▶ _AIM OF THE TASK_:
List each line of the records that contains the string "Given", copying the lines in full and counting only matches with the same capitalization.

▶ _Stored items_:
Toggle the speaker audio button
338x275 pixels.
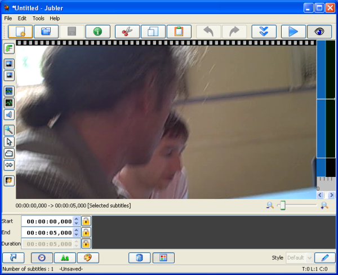(9, 115)
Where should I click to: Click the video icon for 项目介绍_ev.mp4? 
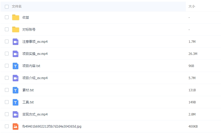point(15,78)
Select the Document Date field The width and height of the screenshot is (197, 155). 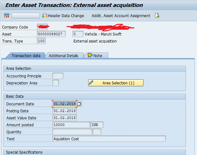pos(64,104)
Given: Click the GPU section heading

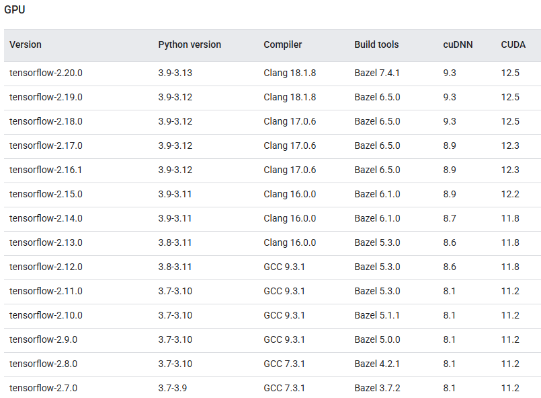Looking at the screenshot, I should (15, 10).
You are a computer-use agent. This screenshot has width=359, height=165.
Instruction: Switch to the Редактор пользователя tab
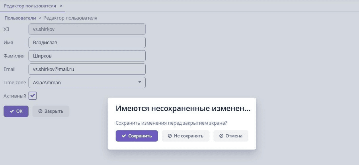tap(30, 6)
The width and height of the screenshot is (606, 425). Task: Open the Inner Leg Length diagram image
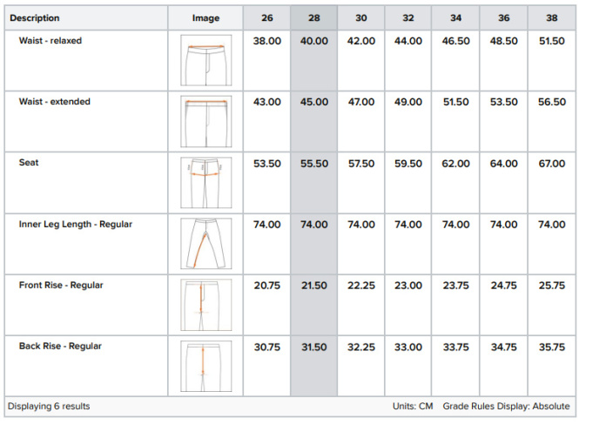[x=206, y=244]
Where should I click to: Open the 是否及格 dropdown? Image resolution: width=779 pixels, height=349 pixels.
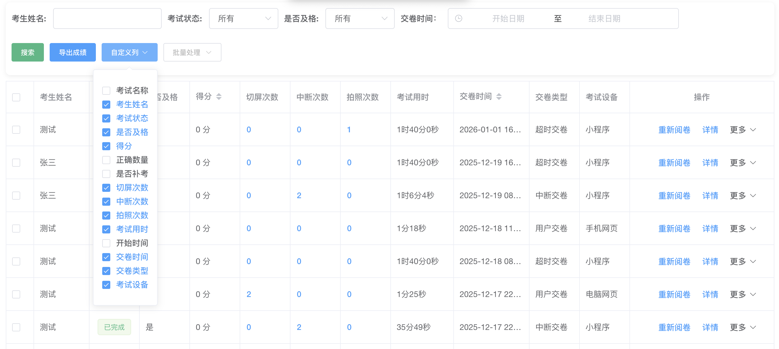(360, 18)
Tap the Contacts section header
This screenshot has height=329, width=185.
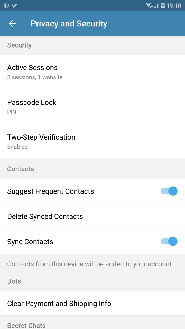pos(21,169)
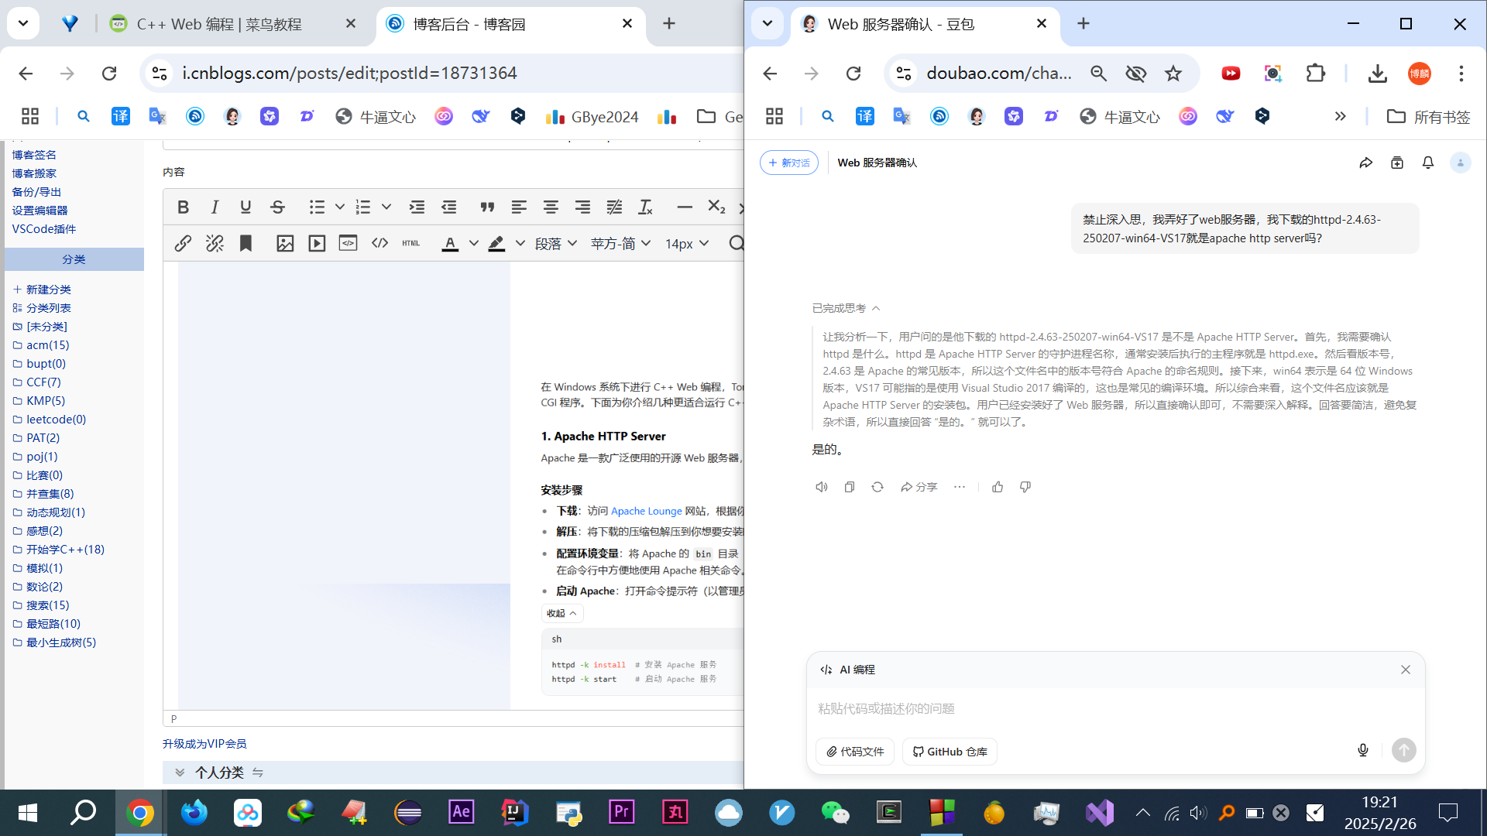Click the copy icon under Doubao reply
Viewport: 1487px width, 836px height.
tap(849, 487)
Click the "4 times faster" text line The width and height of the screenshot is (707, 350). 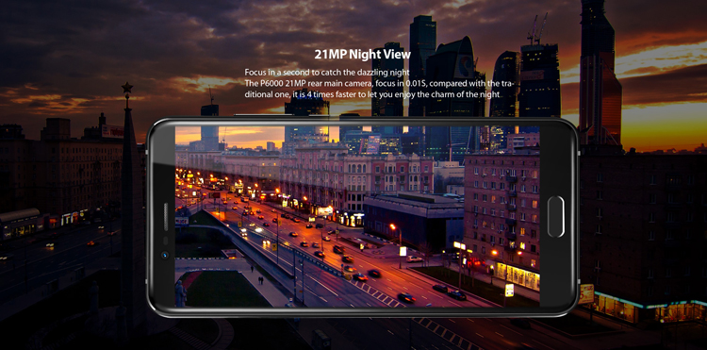[372, 94]
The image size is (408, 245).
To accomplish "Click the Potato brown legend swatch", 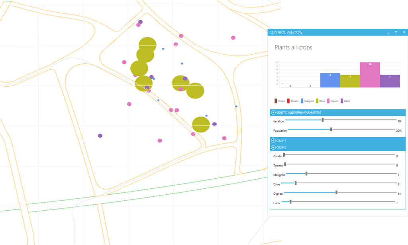I will (x=276, y=101).
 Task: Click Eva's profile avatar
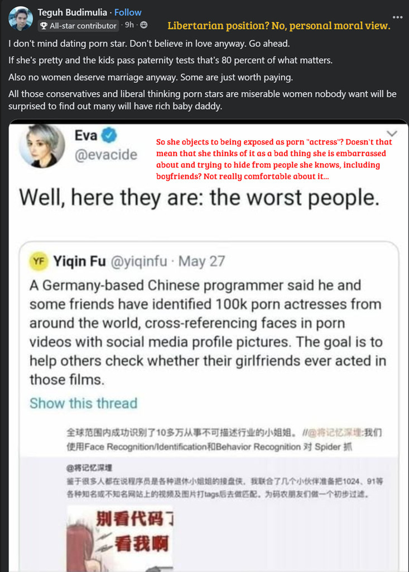tap(42, 146)
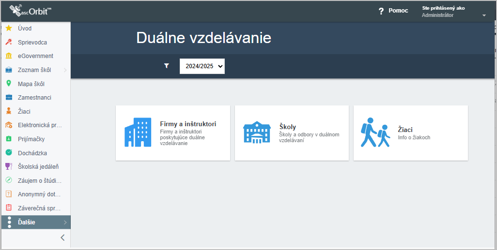Select Prijímačky in the sidebar
497x250 pixels.
(36, 139)
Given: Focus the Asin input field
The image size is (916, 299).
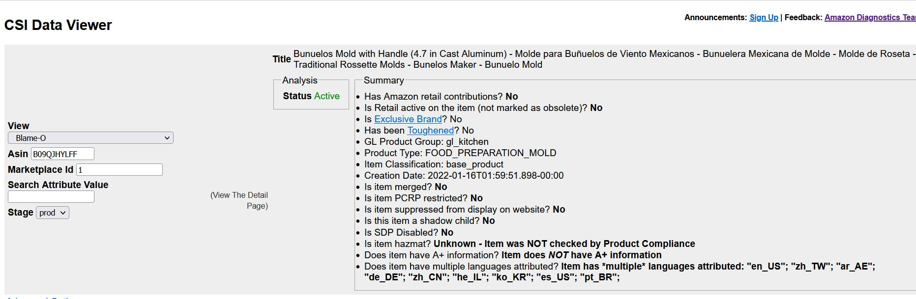Looking at the screenshot, I should (62, 154).
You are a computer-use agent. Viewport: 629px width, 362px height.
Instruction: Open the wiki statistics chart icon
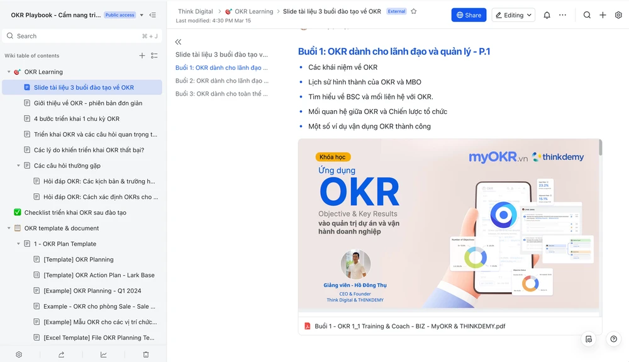point(104,354)

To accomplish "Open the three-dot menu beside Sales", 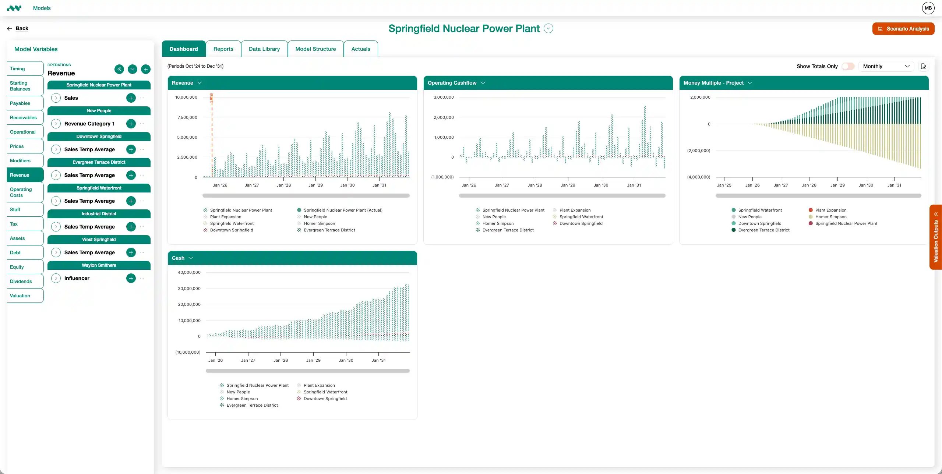I will [142, 98].
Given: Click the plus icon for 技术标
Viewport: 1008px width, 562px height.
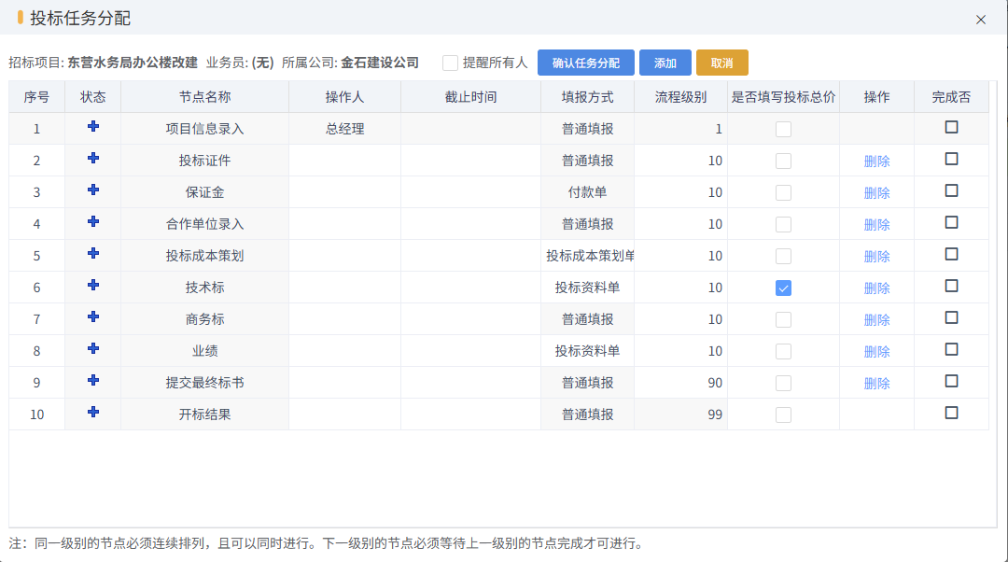Looking at the screenshot, I should 92,288.
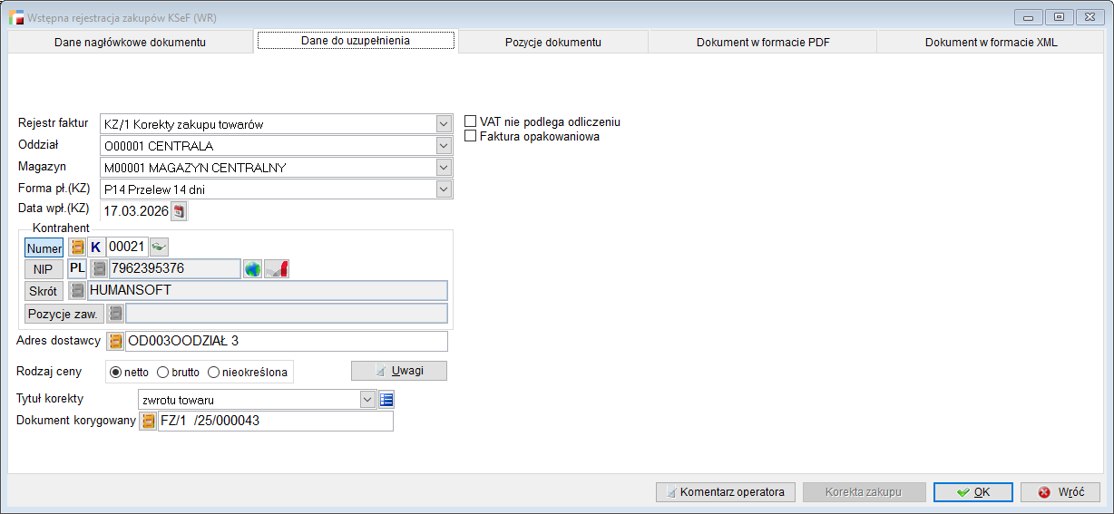Select brutto price type radio button
1114x514 pixels.
tap(163, 372)
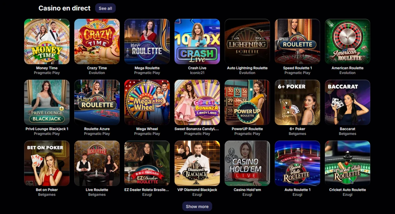Open the Money Time game thumbnail

pos(47,41)
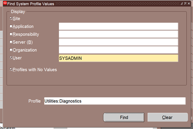Select the Organization input field
The width and height of the screenshot is (193, 129).
[118, 50]
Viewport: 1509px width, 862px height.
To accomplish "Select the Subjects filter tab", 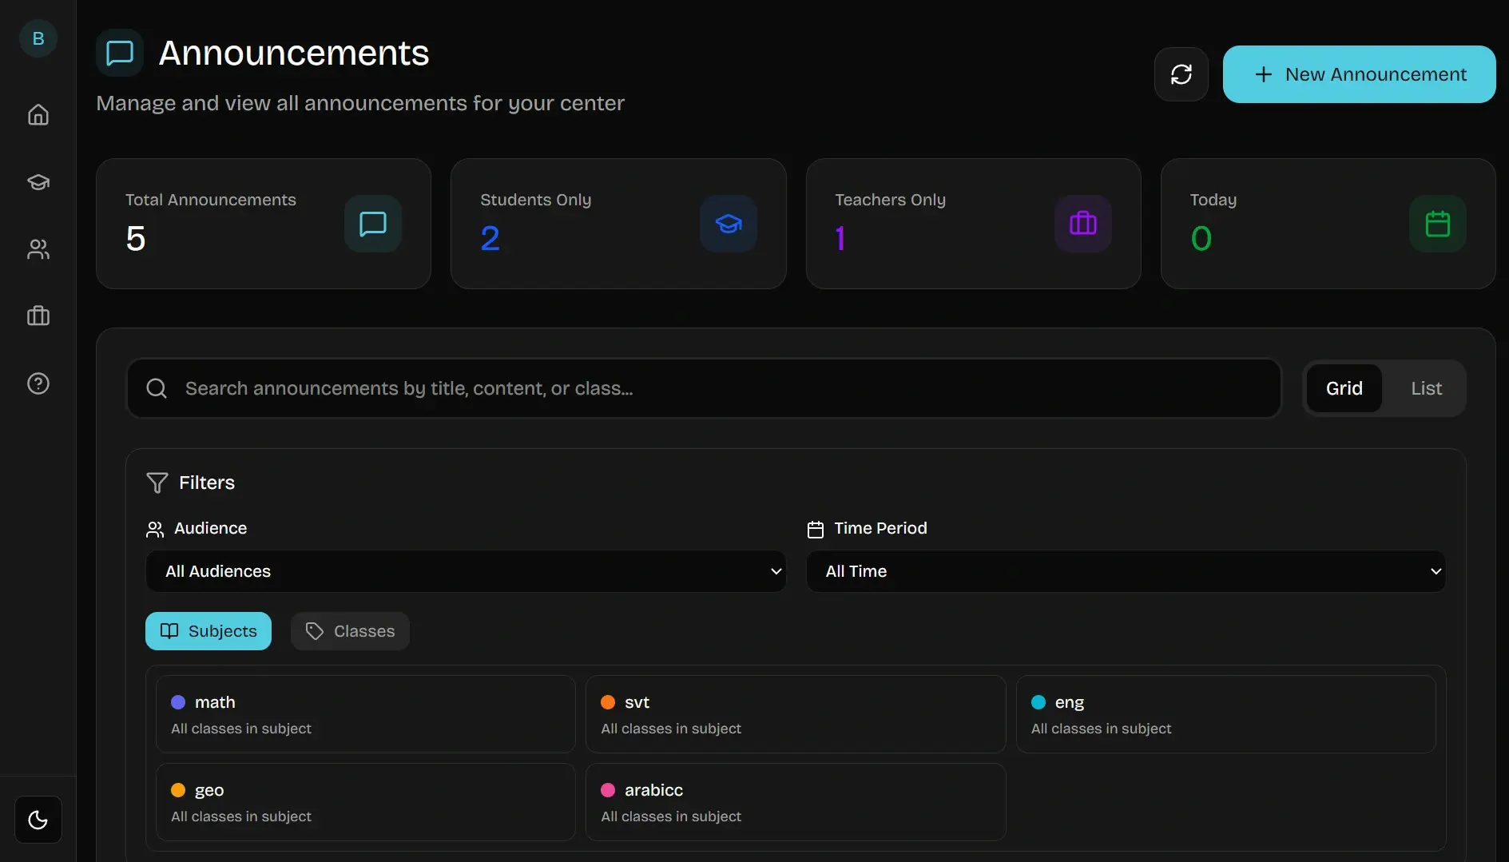I will tap(208, 631).
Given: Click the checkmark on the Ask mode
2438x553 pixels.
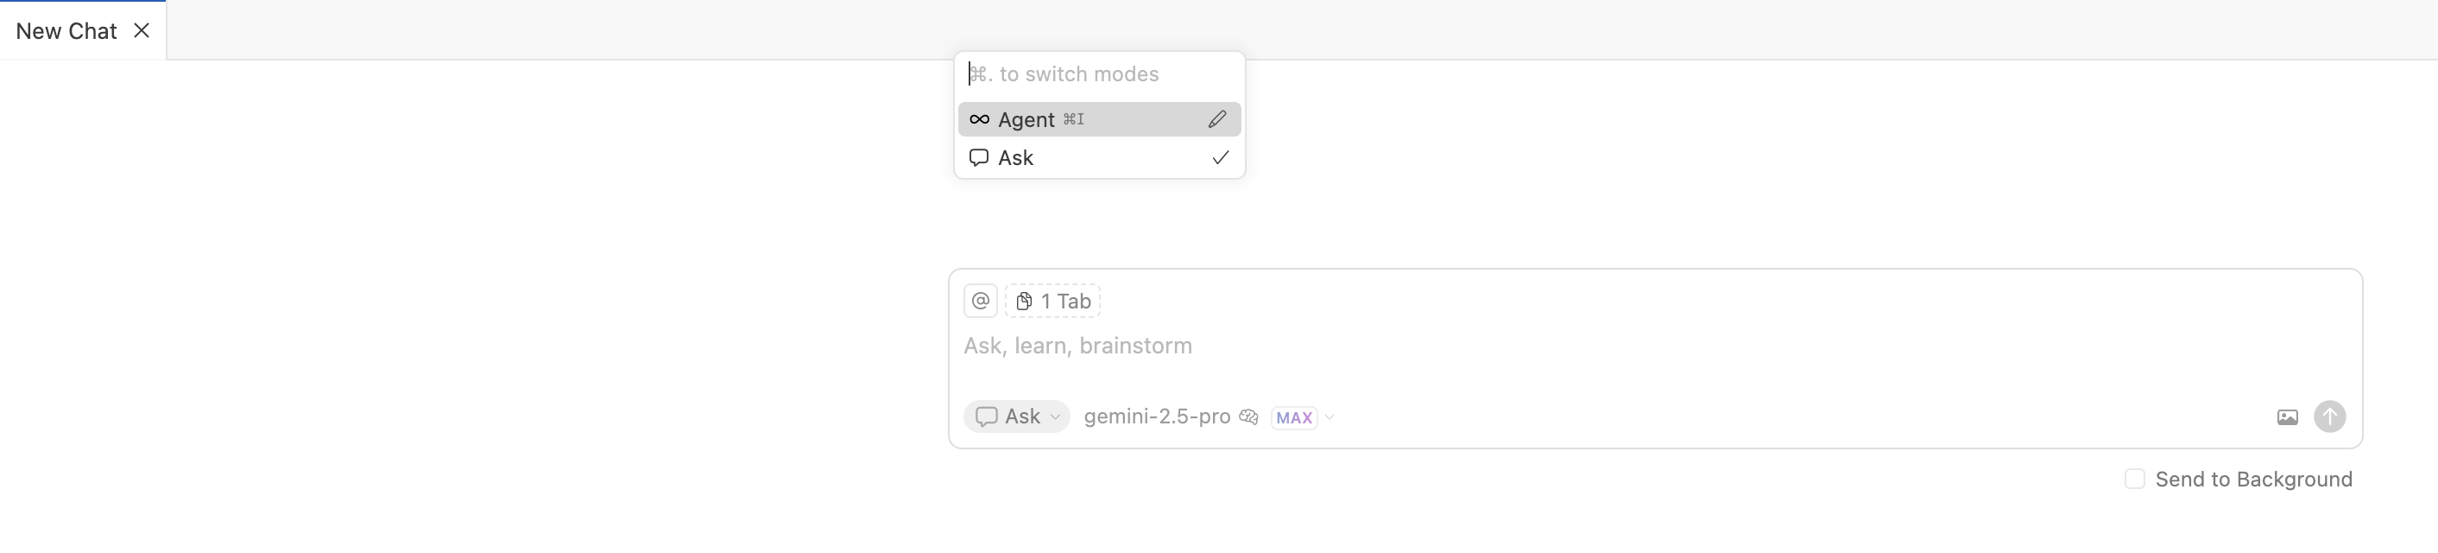Looking at the screenshot, I should tap(1220, 158).
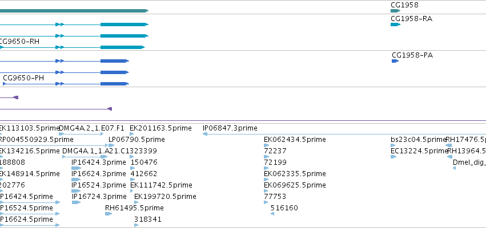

▶ _TASK RESPONSE_:
Given: Click the GPU section heading
Given: Focus the Asin input field
Given: Click the plus icon for 技术标
Given: Click the checkmark on the Ask mode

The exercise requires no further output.